**Exercise objective**
Find the number of lines below in which the word "computer" occurs. Write only that number.

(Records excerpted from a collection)

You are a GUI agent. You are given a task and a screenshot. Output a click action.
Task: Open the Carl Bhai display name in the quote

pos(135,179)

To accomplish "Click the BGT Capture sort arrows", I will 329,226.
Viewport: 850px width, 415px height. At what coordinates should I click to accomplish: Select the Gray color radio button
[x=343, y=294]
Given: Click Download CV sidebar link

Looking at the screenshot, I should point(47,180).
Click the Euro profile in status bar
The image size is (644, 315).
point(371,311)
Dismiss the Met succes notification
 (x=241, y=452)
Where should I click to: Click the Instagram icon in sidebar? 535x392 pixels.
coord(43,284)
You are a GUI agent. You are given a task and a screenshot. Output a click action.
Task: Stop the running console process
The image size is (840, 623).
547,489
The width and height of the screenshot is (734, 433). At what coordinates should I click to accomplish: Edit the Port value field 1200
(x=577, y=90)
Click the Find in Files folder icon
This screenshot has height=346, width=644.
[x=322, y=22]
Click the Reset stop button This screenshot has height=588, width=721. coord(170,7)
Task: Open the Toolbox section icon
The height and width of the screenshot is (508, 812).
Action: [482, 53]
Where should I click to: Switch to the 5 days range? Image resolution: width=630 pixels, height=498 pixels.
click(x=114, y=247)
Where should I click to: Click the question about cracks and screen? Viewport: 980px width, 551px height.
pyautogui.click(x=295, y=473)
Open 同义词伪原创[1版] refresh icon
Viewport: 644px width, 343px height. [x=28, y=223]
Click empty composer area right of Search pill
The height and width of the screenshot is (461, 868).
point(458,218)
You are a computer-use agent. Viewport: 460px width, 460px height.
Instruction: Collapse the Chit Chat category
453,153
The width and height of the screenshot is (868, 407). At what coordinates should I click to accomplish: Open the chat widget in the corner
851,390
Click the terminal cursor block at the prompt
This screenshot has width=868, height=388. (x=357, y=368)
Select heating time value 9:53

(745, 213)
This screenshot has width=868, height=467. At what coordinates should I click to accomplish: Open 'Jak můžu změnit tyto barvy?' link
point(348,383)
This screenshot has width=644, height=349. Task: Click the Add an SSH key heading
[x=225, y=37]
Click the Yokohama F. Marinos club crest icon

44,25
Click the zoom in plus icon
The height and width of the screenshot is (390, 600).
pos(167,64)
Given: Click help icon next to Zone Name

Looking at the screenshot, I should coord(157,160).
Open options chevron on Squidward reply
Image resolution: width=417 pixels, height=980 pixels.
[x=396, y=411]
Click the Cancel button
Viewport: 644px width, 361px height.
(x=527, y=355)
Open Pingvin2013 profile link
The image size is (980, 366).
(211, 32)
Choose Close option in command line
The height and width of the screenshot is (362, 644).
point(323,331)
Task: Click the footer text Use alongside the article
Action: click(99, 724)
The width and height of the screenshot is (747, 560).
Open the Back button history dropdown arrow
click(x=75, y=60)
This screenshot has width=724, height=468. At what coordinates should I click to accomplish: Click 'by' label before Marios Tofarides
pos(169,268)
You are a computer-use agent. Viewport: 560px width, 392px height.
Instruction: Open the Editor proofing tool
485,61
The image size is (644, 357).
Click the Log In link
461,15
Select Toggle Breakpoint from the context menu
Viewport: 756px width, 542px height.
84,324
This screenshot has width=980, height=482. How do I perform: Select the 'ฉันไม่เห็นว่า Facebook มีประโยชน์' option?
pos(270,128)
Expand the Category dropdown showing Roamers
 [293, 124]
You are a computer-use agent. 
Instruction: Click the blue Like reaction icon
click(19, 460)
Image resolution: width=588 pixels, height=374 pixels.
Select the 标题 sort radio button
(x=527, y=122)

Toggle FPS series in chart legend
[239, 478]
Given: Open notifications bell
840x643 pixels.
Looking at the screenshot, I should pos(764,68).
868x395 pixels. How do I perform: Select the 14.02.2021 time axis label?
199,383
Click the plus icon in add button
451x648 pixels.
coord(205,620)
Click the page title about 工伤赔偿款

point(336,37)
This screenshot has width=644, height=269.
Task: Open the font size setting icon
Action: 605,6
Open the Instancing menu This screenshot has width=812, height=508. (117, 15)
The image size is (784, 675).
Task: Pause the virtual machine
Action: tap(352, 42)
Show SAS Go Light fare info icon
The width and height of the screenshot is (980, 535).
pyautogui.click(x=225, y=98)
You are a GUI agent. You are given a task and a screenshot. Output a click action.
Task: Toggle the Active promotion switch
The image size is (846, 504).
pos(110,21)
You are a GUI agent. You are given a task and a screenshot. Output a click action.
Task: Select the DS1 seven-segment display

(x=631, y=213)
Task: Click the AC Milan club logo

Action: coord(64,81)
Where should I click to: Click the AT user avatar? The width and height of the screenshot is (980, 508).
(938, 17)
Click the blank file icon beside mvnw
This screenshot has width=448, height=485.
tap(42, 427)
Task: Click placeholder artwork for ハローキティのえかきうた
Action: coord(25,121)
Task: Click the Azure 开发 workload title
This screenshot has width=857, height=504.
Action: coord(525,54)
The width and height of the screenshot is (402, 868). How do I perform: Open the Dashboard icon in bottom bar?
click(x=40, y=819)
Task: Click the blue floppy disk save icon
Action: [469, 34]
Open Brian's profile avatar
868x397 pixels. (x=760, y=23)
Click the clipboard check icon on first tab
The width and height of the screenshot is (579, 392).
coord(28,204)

**Solution for this task**
3